It’s among us, but it hasn’t really been tested among us. Yep, facial recognition technology is being deployed en masse, and its advocates claim the systems are performing extremely well (and better).

Typically, the US National Institute of Standards and Technology’s (NIST) Facial Recognition Technology Evaluation (FRTE), a performance benchmark, has been used to justify the deployment of facial recognition systems in the US, the UK, and elsewhere.

But University of Oxford academics Teo Canmetin, Luc Rocher, and Juliette Zaccour now say that the benchmark is actually problematic.

According to their post on the Tech Policy Press website, these tests reflect performance in laboratory conditions rather than real-world achievements because on the street, the technology has already failed multiple times.

For example, a Black man named Robert Williams was wrongfully arrested in Detroit in 2020 after being misidentified by facial recognition software. Police later admitted they were misled by a poor-quality surveillance image.

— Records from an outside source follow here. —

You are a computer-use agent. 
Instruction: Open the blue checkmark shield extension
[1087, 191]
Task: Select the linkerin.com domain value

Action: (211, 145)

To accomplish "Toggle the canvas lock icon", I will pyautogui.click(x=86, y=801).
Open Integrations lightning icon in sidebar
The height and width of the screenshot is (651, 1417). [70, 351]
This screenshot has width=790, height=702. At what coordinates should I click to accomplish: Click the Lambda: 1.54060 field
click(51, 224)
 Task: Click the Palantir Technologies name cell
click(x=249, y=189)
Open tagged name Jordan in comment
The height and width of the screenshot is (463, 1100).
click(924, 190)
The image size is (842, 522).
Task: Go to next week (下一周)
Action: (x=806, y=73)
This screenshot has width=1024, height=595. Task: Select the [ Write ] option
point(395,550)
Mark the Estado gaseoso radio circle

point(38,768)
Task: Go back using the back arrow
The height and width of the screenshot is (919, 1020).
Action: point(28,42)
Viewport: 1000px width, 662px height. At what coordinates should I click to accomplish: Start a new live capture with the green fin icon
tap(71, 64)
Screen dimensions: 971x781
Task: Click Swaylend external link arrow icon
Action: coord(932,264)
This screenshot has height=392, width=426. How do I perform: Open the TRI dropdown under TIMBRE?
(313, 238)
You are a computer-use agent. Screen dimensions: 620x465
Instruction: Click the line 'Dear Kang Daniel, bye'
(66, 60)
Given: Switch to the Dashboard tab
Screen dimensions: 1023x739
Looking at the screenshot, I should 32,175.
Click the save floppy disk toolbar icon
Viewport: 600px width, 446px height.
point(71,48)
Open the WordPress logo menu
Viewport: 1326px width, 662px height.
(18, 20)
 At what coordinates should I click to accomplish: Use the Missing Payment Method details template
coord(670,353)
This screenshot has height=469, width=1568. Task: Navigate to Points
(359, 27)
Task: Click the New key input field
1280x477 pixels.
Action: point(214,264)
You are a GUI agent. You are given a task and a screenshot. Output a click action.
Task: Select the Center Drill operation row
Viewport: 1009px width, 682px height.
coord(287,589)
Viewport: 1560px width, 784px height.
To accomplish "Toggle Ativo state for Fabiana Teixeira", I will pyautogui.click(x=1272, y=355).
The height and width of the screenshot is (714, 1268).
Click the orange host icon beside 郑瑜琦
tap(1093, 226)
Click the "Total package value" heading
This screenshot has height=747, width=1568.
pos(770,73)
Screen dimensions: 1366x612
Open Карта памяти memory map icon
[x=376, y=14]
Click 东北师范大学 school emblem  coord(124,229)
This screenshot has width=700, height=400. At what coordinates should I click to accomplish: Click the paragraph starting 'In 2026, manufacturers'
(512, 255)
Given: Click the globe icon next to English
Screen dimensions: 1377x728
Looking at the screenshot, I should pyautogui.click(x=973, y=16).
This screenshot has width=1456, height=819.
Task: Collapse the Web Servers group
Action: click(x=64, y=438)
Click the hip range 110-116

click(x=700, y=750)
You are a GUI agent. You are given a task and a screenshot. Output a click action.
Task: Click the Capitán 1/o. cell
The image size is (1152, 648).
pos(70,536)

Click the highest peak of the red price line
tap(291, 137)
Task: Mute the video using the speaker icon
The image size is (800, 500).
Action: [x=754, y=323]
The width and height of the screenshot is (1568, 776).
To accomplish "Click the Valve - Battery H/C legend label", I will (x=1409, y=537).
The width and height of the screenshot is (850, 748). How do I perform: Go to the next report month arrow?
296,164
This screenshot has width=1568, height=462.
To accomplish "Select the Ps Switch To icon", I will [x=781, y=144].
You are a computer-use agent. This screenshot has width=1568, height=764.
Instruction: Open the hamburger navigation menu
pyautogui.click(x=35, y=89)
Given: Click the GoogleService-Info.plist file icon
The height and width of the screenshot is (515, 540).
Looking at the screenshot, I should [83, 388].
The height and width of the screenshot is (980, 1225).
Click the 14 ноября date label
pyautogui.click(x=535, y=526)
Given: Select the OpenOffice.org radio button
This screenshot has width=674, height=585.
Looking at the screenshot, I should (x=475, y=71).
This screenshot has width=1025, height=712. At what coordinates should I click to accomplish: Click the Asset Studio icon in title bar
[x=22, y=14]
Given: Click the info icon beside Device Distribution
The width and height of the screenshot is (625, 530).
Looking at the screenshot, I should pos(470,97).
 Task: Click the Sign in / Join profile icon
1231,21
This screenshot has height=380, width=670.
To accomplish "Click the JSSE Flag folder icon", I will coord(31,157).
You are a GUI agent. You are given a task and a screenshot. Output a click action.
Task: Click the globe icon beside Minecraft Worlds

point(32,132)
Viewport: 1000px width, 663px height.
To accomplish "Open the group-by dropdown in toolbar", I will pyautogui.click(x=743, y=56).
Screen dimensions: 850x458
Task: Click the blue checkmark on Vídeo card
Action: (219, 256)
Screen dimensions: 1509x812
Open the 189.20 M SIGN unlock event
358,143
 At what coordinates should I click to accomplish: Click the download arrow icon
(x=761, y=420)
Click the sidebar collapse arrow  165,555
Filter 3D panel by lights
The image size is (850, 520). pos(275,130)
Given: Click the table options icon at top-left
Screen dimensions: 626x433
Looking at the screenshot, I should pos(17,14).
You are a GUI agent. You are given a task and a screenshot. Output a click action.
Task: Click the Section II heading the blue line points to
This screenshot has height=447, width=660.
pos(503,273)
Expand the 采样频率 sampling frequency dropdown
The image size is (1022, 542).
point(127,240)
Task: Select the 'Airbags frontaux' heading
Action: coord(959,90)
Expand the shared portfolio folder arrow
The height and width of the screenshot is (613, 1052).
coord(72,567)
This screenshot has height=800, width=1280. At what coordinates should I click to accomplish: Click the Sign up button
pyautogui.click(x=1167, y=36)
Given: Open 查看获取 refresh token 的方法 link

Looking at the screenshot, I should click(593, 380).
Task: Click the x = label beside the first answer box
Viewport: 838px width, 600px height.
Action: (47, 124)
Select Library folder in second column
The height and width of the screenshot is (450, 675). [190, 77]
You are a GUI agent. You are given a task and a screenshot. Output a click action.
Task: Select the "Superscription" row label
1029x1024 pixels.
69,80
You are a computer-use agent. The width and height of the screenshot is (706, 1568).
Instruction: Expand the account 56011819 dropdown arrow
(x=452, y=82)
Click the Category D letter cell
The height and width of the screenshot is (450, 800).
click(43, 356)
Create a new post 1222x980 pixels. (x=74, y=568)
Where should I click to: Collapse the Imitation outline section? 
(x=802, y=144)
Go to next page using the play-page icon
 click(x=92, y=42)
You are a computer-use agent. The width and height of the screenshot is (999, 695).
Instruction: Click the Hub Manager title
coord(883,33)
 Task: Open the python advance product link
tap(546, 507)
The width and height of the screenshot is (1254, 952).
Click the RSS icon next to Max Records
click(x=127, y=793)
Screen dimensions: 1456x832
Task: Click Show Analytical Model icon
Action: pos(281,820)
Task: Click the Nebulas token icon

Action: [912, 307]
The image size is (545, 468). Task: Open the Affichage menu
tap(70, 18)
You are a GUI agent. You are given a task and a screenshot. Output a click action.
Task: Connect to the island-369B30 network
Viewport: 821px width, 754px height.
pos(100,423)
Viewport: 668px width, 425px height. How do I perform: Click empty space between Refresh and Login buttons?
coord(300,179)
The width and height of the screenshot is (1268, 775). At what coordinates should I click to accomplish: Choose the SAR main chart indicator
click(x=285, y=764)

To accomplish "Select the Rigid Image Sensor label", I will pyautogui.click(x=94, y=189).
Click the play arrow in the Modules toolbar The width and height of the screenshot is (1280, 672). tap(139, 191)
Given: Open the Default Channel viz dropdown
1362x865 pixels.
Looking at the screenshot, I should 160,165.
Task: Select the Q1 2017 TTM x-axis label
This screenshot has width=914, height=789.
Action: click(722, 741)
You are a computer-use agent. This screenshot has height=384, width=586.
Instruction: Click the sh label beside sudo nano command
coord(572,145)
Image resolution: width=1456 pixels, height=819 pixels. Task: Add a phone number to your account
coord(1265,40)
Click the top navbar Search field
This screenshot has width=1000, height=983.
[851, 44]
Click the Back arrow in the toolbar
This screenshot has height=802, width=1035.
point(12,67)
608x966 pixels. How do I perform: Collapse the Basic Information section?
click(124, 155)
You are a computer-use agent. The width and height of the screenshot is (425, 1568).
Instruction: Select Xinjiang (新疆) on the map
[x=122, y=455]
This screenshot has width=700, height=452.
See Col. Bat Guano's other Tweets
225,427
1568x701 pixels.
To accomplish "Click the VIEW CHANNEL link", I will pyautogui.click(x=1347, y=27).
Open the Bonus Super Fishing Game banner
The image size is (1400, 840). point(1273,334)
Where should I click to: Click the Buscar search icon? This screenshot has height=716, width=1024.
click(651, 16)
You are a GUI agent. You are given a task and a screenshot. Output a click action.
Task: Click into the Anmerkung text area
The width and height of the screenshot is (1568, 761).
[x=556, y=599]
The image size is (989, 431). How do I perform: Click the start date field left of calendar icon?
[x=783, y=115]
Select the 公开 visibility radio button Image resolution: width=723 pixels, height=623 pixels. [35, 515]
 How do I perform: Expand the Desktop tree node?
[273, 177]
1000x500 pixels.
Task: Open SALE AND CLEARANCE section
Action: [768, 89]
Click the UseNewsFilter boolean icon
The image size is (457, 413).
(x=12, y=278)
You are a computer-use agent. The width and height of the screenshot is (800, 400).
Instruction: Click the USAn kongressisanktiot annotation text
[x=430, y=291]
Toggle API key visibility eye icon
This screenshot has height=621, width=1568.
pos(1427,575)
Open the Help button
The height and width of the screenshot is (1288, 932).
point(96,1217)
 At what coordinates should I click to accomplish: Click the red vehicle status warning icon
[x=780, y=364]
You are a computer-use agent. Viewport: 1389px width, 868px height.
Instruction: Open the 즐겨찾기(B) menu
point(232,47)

In 2024, Shaun Thompson, a London activist, was also wrongfully identified by live facial rec tech as a criminal suspect and “aggressively” stopped by police.

The facial rec technology has already been shown multiple times to be unreliable for people of color, women, and older folks. Researchers and activists have long claimed that the potential for errors is too great and that mistakes could result in the jailing of innocent people.

Still, “despite these repeated failures, the technology is rapidly being integrated into our daily lives, in airports, retail stores, and policing,” the Oxford academics point out in their article.

Moreover, the technology’s deployment is often justified by impressive accuracy statistics. For the latest and best-performing models, standardized evaluations now report figures as high as 99.95% accuracy. That’s the aforementioned FRTE benchmark.

“While invaluable for tracking advances in the field, these benchmarks are not necessarily a good choice for anticipating how systems cope with real-world challenges,” say the researchers, though.

That’s because these are lab evaluations conducted in controlled settings, “creating a misleading picture of how these systems truly perform when confronted with diverse, messy, and unpredictable real-world environments.”

According to the Oxford trio, these types of evaluation fail to reflect real-world conditions, where images may be blurred or obscured – like a rainy street or a crowded stadium, for example.

Besides, the data sets used are simply too small, which allows for a greater chance of misidentification. Finally, the benchmark datasets fail to reflect real-world demographic diversity.

Rather unsurprisingly, though, using facial recognition is by now pretty common across police departments worldwide.

In London, an independent review of the Metropolitan Police's live facial recognition trials recently found that only eight of 42 matches could be confirmed as absolutely accurate.

But last week, the Home Office still announced the rollout of 10 new live facial recognition vans to seven forces across the country, equipping officers with this cutting-edge – and controversial – technology to catch criminals.